Another returning lunch special this week will be the pimento cheese quesadilla with wood-fired chicken. I expect it'll be available Wed.- Fri. unless I run out sooner.

This seems to be request week, too. The Bahn Mi sandwiches should be available Wednesday and Thursday. I have to juggle making the bread for dinner with baguettes for the sandwiches. The oven only has so much room.

Another request being answered is the chicken pot pie. I'll make it for lunch on Thursday and serve it with a tomato salad with shallot vinaigrette, capers and basil. The pie will be loaded with fresh veggies like green beans, vidalia onions, red potatoes, fresh corn, fresh carrots and tied together with a chicken-based cream sauce. I'll use a bit of tarragon, a tiny bit of dill and garlic to bring in the fresh herbs. We make our own pie crusts using butter. This item usually sells out quickly, so if you have your stomach tuned to it, I encourage you to call in and have us save a serving for you ... maybe even the day before.

Friday I am making creamy mushroom crepes. We have lots of eggs in addition to the mushrooms and it just made sense to go that direction. Like you, I look through my larder and figure out what we can create on the fly. Except I have to make a commitment and stick to it, once made. I do love the flexibility that our style of cafe offers. As an artist first, I must scratch my creative itch. If I made only the same things every day/week/month I would be bored to tears and out the door pretty fast. Instead, you get to play along with my creativity. Sometimes I am perusing foodie magazines, other times following trails over the Internet or television. Many times, inspiration hits while looking through one of my many, many cookbooks. Perhaps, in most restaurant environments this would be non-optimum. For me, it is a playground, a blank canvas each week. Your encouragement and continual support tell me what I am doing is desirable. So I'll continue. Thank you.
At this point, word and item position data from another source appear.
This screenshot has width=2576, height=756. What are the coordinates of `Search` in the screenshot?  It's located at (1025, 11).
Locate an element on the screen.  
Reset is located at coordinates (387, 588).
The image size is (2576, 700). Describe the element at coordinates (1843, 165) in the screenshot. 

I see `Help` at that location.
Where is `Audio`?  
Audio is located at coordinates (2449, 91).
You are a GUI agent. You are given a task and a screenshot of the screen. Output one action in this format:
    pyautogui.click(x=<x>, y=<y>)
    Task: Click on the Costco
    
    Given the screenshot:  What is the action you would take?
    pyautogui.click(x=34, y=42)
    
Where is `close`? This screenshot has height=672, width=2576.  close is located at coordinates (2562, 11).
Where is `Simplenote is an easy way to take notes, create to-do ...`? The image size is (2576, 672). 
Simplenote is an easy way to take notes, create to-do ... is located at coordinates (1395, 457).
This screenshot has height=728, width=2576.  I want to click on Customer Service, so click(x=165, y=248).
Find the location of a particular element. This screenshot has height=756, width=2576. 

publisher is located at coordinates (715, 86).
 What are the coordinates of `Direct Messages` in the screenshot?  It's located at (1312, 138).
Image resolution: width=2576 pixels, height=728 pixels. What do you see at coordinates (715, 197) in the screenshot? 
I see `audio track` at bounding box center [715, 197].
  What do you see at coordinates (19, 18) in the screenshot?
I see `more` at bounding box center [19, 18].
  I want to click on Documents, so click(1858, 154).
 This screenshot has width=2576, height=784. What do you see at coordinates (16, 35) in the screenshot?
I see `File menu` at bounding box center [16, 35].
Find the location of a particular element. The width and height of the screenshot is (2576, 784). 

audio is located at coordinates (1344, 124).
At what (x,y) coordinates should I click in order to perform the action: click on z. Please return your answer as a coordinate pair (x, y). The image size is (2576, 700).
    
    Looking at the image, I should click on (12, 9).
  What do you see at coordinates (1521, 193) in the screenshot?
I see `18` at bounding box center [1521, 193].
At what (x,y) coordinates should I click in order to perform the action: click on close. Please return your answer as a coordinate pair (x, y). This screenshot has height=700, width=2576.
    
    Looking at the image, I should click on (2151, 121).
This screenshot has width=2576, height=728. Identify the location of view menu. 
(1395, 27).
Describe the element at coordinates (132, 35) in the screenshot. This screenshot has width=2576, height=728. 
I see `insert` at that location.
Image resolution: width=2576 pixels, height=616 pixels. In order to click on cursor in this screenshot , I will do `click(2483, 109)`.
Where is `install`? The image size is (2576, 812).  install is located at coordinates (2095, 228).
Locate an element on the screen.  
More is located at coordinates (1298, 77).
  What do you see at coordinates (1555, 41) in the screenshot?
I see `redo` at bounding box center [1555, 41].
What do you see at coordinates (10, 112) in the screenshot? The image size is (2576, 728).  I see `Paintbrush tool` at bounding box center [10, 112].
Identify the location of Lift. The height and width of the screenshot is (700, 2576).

The Flavor Journey this week is vaguely Italian or at least Mediterranean. I'll roast chicken breast quarters, skin-on, with rosemary, lemon and honey. They will be accompanied by zucchini in a tomato garlic sauce and rice pilaf. The flavors should be rich and intense. $10.99

The seafood dinner entrée will be poached wild salmon with peas and wild mushrooms. The salmon will be cooked to order, poached in white wine. While that is happening, the mushrooms will be cooked in butter and the poaching liquid. Peas are then added along with heavy cream. I think you will find it charming but not heavy. You'll get all the freshness of the season cooked just for you. $14.99

Thanks to you, we are having a blast! You make it okay to have fun while running a thriving business. We are always working to make the environment at the cafe one that is comfortable and welcoming. We are proud of the atmosphere we have created and thrilled when you share it with others. Changes will occur that upgrade the warmth and feel as we can make them happen. Thanks for being a part of our adventure. You are a very important part of it.